Every year, the construction industry accounts for nearly 1.8 million injuries that result from physical strain, and approximately 40 percent of all worker compensation claims involve medical treatment for these injuries. Knee injuries account for a sizable number of reported incidences. Like many injuries, once you injure your knee, you have increased the chances for knee pain later in life.

A survey in the Journal of Civil Engineering and Management revealed 90 percent of all construction workers suffer pain, and 89 percent continue to work right through the pain. When it comes to an injury, suffering is not the best approach to healing. Being knowledgeable about various types of knee injuries and knowing how to deal with them is a much better approach.

Ligament Sprains

Ligaments are bands of strong tissue that stabilize the knee joint. Overstretching can cause the ligament fiber to tear and bleed into the surrounding tissues, causing pain, swelling and a feeling of ‘giving way.’ Severe tears may require surgery.

Cartilage Tears

Cartilage also helps stabilize and protect the knee joint. Pressure from twisting and turning during weight-bearing activities may tear the cartilage, causing pain, swelling and locking of the knee joint.

Tendon Strains

Tendons are cord-like bands that connect muscle to bone. The patellar tendon connects the kneecap (patella) to the tibia (shin). Patellar tendonitis or ‘jumper’s knee’ is inflammation of the patellar tendon. This is an overuse injury commonly caused by repeated jumping.

Patello-Femoral Syndrome

Excessive friction between the surface of the patello-femoral joint (kneecap) and the femur (thigh) can result in knee pain.

So what can you do once you’ve injured your knee? Treatment depends on your specific injury, and what your doctor has to say. Mild to moderate injuries will often heal on their own, given time. To speed the following, you can:

  • Give your knee a rest for a few days and avoid intense activity.
  • Ice your knee for 20-30 minutes at a time, several times a day, for the first two or three days following an injury to help reduce pain and swelling.
  • Compress your knee using an elastic bandage, straps or sleeves to add support or reduce swelling.
  • Elevate your knee on a pillow when you’re sitting or lying down in order to reduce swelling.
  • Take non-steroidal anti-inflammatory drugs (NSAIDs) such as Advil®, Aleve® or Motrin® to help with pain and swelling. These drugs can have side effects and should be used only occasionally, unless your doctor specifically says otherwise.
  • Practice stretching and strengthening exercises if your doctor recommends them.

*Exercise data*.
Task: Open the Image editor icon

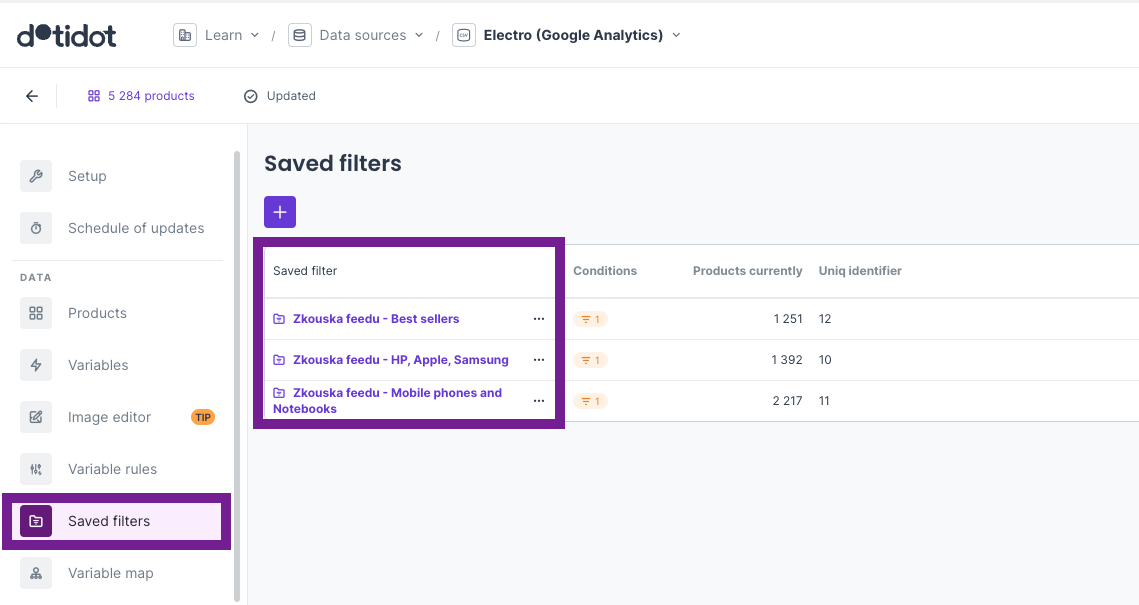Action: tap(36, 417)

*Goal of the exercise*. Transcribe the part of the knee-injury text above that begins with the words "Ligament Sprains" and ends after the words "of the knee joint.".

*Answer for the task*.
Ligament Sprains

Ligaments are bands of strong tissue that stabilize the knee joint. Overstretching can cause the ligament fiber to tear and bleed into the surrounding tissues, causing pain, swelling and a feeling of ‘giving way.’ Severe tears may require surgery.

Cartilage Tears

Cartilage also helps stabilize and protect the knee joint. Pressure from twisting and turning during weight-bearing activities may tear the cartilage, causing pain, swelling and locking of the knee joint.